Let $S$ be a measurable subset of $\Bbb{R^2}$. Assume for every $x\in S$ there exists a sequence of cubes $\{Q_k(x)\}$ centered at $x$ with side lengths tending to zero such that $$|S\cap Q_k(x) |\le\frac{1}{2}|Q_k(x)|$$ Show that $|S|=0$
I found that $\{Q_k(x)\}$ is a Vitali covering, so we have $|S\setminus\bigcup Q_j|=0$ and $\sum Q_j<(1+\epsilon)|S|$. Then $$|S|=|S\setminus \bigcup Q_j|+|\bigcup Q_j \cap S|=0+\sum |Q_j\cap S| \le \frac{1}{2}\sum |Q_j|$$
By $\sum Q_j<(1+\epsilon)|S|$ and let $\epsilon=\frac{1}{2}$, then $|S|<\frac{3}{4}|S|$, so contradiction. Thus $|S|=0$.
However, my teacher particularly pointed out that we can use the Lebesgue Differentiation theorem.
Could anyone kindly provide a hint on how to use the Lebesgue Diffrentiaion theorem here? Thanks!
Consider the function $\chi_S(x)$, the indicator function of $S$. By Lebesgue's differentiaton theorem,
$\lim_{|Q| \to 0} \frac{1}{|Q|} \int_Q \chi_S = \chi_S(x)$ for ae $x \in \mathbb{R}^2$.

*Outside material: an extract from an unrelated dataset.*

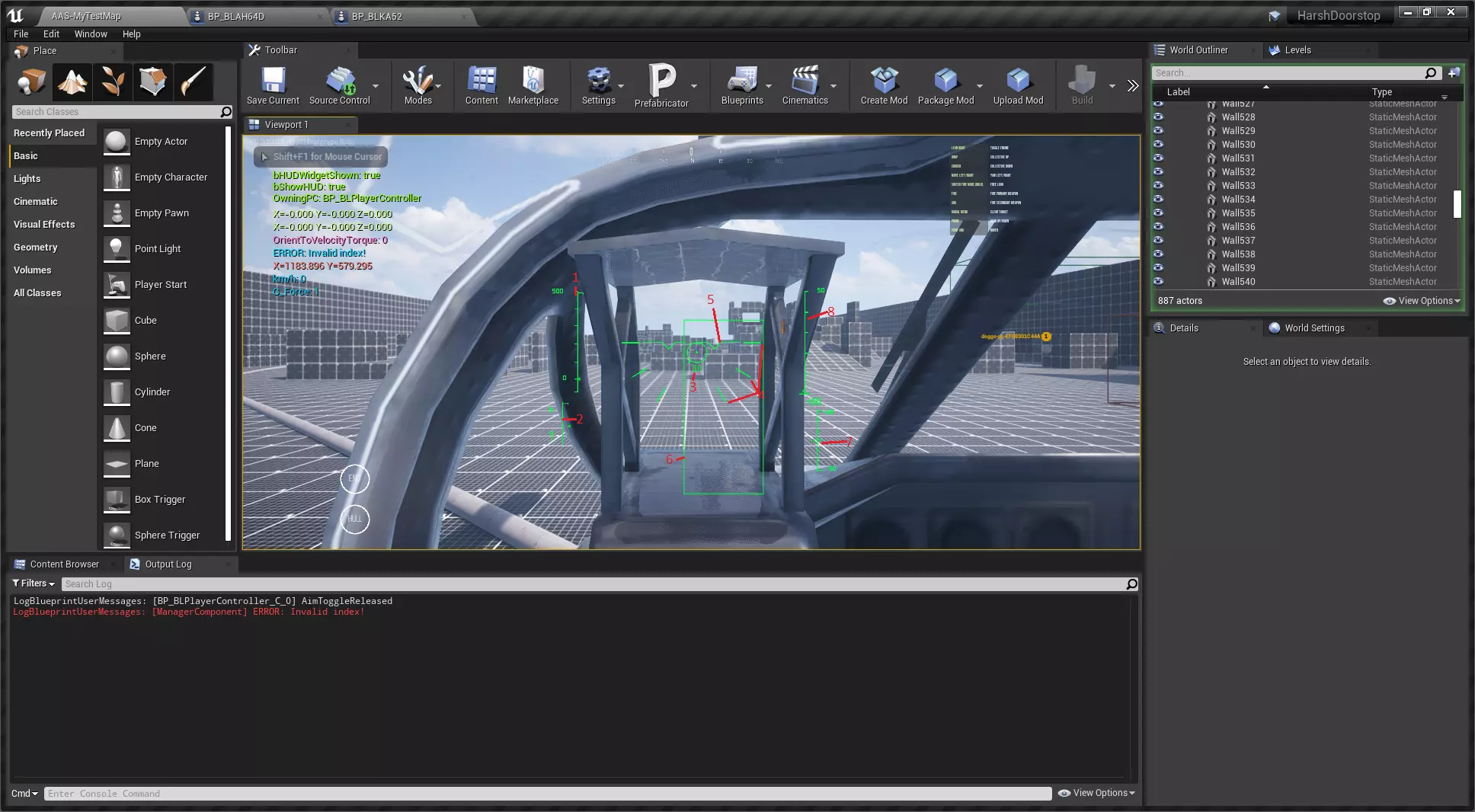Open the Window menu
Screen dimensions: 1475x812
coord(91,34)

Note that $\frac{1}{|Q|} \int_Q \chi_S = \frac{|Q \cap S|}{|Q|}$.
Suppose $|S| > 0$. Then we can find an $x \in S$ such that the conclusion of the Lebesgue differentiation theorem holds when applied to $\chi_S$ at $x$. That is,
$\lim_{|Q| \to 0} \frac{1}{|Q|} \int_Q \chi_s = 1$.
However, by assumption there's a sequence $Q_k$ of cubes whose sidelengths tend to $0$ with $|S \cap Q_k| \le \frac{1}{2} |Q_k|$.
From the above limit, choose $k$ sufficiently large so that $\frac{1}{|Q_k|} \int_{Q_k} \chi_S > \frac{1}{2}$.
Evaluating the integral as above and using the bound on $|S \cap Q_k|$ gives a contradiction.